§ SOURCE PASSAGE:
━━━━
View Full Version : Is Al Qaeda Just a Bush Boogeyman?
Midnight Son
01-13-2005, 01:35 PM
http://www.latimes.com/news/opinion/commentary/la-oe-scheer11jan11,0,5399604.story
Is it conceivable that Al Qaeda, as defined by President Bush as the center of a vast and well-organized international terrorist conspiracy, does not exist?
To even raise the question amid all the officially inspired hysteria is heretical, especially in the context of the U.S. media's supine acceptance of administration claims relating to national security. Yet a brilliant new BBC film produced by one of Britain's leading documentary filmmakers systematically challenges this and many other accepted articles of faith in the so-called war on terror.
"The Power of Nightmares: The Rise of the Politics of Fear," a three-hour historical film by Adam Curtis recently aired by the British Broadcasting Corp., argues coherently that much of what we have been told about the threat of international terrorism "is a fantasy that has been exaggerated and distorted by politicians. It is a dark illusion that has spread unquestioned through governments around the world, the security services and the international media."
Stern stuff, indeed. But consider just a few of the many questions the program poses along the way:
• If Osama bin Laden does, in fact, head a vast international terrorist organization with trained operatives in more than 40 countries, as claimed by Bush, why, despite torture of prisoners, has this administration failed to produce hard evidence of it?
• How can it be that in Britain since 9/11, 664 people have been detained on suspicion of terrorism but only 17 have been found guilty, most of them with no connection to Islamist groups and none who were proven members of Al Qaeda?
• Why have we heard so much frightening talk about "dirty bombs" when experts say it is panic rather than radioactivity that would kill people?
━━━━
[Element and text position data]
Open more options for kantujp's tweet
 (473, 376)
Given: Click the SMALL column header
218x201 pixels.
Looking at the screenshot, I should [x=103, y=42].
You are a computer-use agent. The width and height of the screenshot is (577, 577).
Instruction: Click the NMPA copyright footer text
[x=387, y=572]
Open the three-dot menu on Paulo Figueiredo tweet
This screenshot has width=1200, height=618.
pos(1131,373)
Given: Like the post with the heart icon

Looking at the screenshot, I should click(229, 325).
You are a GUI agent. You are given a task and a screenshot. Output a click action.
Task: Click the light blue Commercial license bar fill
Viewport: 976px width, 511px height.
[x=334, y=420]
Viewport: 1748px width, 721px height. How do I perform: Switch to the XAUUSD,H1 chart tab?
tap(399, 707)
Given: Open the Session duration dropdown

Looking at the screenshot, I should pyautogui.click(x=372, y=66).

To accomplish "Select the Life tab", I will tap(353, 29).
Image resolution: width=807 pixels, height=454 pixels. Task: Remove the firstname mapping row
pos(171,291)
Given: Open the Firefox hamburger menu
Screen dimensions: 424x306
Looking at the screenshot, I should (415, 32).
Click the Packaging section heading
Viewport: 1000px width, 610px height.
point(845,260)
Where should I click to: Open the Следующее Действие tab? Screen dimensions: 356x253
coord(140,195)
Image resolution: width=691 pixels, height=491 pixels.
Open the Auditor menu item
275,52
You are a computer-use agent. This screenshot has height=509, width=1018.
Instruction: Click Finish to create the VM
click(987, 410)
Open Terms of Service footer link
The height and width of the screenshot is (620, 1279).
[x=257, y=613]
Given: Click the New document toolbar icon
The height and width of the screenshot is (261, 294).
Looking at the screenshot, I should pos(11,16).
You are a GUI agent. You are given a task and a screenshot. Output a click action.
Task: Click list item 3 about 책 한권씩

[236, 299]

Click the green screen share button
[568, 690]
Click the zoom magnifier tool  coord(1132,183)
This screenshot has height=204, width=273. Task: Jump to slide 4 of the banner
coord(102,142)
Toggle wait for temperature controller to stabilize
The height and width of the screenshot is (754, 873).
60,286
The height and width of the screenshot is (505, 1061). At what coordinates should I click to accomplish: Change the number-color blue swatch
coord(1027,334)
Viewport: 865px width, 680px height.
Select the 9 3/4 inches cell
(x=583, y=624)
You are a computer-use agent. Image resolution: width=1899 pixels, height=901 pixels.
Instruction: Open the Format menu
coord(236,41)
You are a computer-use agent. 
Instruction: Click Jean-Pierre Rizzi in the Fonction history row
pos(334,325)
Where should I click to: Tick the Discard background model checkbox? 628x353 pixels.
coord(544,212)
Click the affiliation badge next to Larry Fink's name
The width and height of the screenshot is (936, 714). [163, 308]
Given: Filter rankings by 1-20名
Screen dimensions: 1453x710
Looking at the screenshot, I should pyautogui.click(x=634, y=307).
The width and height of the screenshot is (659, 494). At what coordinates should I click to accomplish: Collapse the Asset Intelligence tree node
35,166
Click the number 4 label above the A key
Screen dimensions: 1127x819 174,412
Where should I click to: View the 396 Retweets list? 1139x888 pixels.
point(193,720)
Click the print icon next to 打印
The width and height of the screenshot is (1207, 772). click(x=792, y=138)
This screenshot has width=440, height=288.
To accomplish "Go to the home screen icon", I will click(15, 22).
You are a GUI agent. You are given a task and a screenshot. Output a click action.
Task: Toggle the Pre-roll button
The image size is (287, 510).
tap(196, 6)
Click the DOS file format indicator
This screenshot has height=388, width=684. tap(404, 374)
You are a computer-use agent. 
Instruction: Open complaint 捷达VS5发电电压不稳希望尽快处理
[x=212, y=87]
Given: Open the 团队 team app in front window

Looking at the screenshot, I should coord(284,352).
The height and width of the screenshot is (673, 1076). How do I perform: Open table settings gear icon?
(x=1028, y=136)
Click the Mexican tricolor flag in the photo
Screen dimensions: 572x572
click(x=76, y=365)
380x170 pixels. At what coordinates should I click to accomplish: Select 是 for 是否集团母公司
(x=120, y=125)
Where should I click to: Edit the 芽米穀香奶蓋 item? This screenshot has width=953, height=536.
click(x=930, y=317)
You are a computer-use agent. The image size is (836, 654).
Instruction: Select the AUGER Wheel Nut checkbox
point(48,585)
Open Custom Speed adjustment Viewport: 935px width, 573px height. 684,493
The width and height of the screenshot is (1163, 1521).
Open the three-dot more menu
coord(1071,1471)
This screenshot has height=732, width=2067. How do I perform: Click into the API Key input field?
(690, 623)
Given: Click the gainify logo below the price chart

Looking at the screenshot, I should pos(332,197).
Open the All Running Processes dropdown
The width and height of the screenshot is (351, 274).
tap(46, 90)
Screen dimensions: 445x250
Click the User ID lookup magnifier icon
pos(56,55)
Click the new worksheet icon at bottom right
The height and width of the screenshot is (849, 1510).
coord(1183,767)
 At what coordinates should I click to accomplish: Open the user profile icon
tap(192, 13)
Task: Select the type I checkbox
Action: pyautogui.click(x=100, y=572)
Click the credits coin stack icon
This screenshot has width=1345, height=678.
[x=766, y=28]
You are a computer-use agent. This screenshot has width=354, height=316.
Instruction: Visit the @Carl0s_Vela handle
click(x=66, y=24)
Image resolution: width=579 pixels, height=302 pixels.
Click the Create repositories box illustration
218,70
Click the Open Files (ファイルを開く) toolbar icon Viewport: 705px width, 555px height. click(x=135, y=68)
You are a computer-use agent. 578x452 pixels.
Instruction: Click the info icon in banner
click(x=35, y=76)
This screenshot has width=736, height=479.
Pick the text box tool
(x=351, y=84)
━━━━
§ WHAT THIS EXERCISE ASKS:
1. Duplicate the Al Qaeda commentary from "View Full Version" up to and including "does not exist?".
2. Go on with the Al Qaeda commentary from the point where it stops.
These lines have nothing to do with the Al Qaeda commentary.

§ EXPECTED RESPONSES:
1.
View Full Version : Is Al Qaeda Just a Bush Boogeyman?
Midnight Son
01-13-2005, 01:35 PM
http://www.latimes.com/news/opinion/commentary/la-oe-scheer11jan11,0,5399604.story
Is it conceivable that Al Qaeda, as defined by President Bush as the center of a vast and well-organized international terrorist conspiracy, does not exist?

2.
• Why did Defense Secretary Donald Rumsfeld claim on "Meet the Press" in 2001 that Al Qaeda controlled massive high-tech cave complexes in Afghanistan, when British and U.S. military forces later found no such thing?
Of course, the documentary does not doubt that an embittered, well-connected and wealthy Saudi man named Osama bin Laden helped finance various affinity groups of Islamist fanatics that have engaged in terror, including the 9/11 attacks. Nor does it challenge the notion that a terrifying version of fundamentalist Islam has led to gruesome spates of violence throughout the world. But the film, both more sober and more deeply provocative than Michael Moore's "Fahrenheit 9/11," directly challenges the conventional wisdom by making a powerful case that the Bush administration, led by a tight-knit cabal of Machiavellian neoconservatives, has seized upon the false image of a unified international terrorist threat to replace the expired Soviet empire in order to push a political agenda.
Sure, there is a terrorist threat, the documentary just points that it's probably nowhere near as centralized as Der Dubya would have us think.
Anyway, as long as we're scared shitless, we're good little Americans.
Tim Partlett
01-13-2005, 01:53 PM
This is a view I've held some interest in since Gore Vidal wrote a blistering perspective on the "eternal war" shortly after 9/11. He refered back to the words of the political genius George Orwell, who wrote in his book 1984 of the perennial struggle against a completely ficticious enemy. There are so many parallels between the struggle of the superpower of Oceania against the phony ememies, that it shows what a keen political mind Orwel had; "The enemy of the moment always represented absolute evil, and it followed that any past or future agreement with him was impossible". If you read his famous essay, Politics and the English Language, it could well have been written about today's politicians as those of 50 years ago.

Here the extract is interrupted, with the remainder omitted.